*** Block opens ***

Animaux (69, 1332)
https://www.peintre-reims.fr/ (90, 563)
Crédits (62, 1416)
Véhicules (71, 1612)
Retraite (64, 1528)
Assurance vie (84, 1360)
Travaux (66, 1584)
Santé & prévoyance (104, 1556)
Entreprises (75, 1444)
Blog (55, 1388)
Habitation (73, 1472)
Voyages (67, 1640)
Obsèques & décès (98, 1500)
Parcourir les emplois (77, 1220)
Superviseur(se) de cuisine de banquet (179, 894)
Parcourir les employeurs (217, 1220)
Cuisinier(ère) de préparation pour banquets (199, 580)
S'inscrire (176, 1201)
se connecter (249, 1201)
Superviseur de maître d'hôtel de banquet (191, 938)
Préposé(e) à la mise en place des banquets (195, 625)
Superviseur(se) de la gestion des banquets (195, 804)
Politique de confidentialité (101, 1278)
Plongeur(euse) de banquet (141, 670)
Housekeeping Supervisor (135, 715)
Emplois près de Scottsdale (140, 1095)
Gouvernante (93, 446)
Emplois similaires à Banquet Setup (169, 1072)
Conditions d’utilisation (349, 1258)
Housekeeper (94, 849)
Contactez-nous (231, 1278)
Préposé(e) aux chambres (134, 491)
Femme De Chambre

*** Block closes ***

What the task asks: Go through the records above and copy each line where "Superviseur" is found.

Response to the task:
Superviseur(se) de cuisine de banquet (179, 894)
Superviseur de maître d'hôtel de banquet (191, 938)
Superviseur(se) de la gestion des banquets (195, 804)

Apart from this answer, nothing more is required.